“Hey! say what I have to say? How I can read your fat lips, Max! I never feel my deafness when you are speaking. Well, I am saying what I have to say. I don’t often speak out like this.”
“Only when you want money,” muttered Max.
“Only when I want money? Right. There, I told you I could read off your lips every word you say, so don’t begin to curse me, and wish I was dead, because it will only make me want more. Think it, if you like. I say, you must look sharp after that boy Fred, or he’ll go to the bad.”
Max frowned.
“If he was half such a lad as Tom!”
“Tom’s a scoundrel—a vagabond!” exclaimed Max furiously.
“Yes, yes, of course. To be sure he is. Every one is who doesn’t do as you wish, Max Shingle. I’m a horrible old scoundrel, and yet you’re obliged to put up with me. You can’t afford to offend me, and I come to your house as often as I like; and I shall keep on doing so, because it’s good for you. I’m like a conscience to you, and a devilish ugly old conscience, eh?—a deaf conscience—and I keep you from being a bigger scoundrel than you are.
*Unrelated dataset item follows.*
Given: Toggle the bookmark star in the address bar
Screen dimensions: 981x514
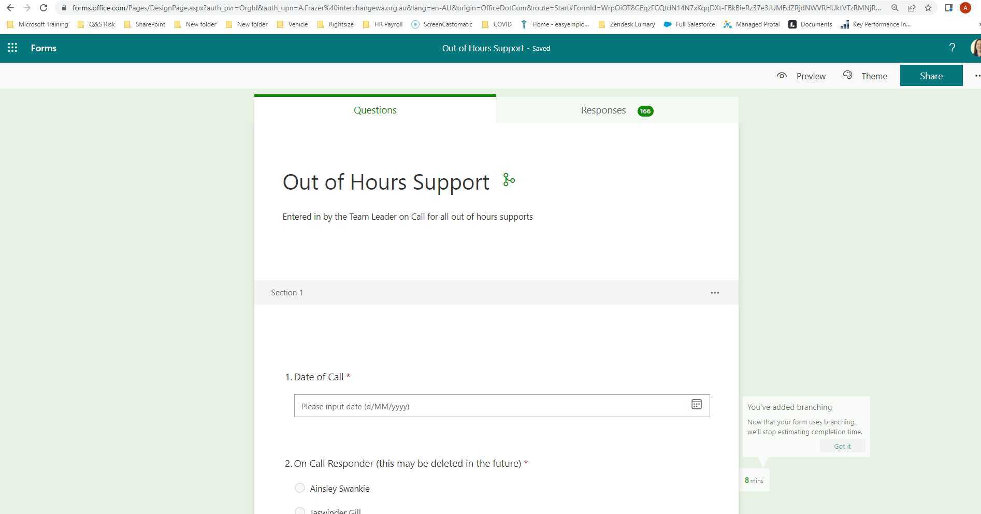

I say, Max, you’d give a thousand pounds down, now, to hear I was dead, wouldn’t you?”
“What is the good of talking like this?” said Max, leaning over to whisper to his visitor.
“Hey? What’s the good? A deal—does you good. I say, Max, I’ve often thought that you might be tempted to get me killed—by accident, of course. It is tempting, I know. You’d feel as if the old slate with the nasty writing on was wiped clean with a sponge. But it would be so ugly for such a good man to be exposed to such a temptation, and uglier still to add the crime of side-blow murder to his other sins. So do you know what I’ve done to save you from temptation?”
There was a curious malignity of expression in the old man’s face as, with a chuckling laugh, he asked his question and saw its effect.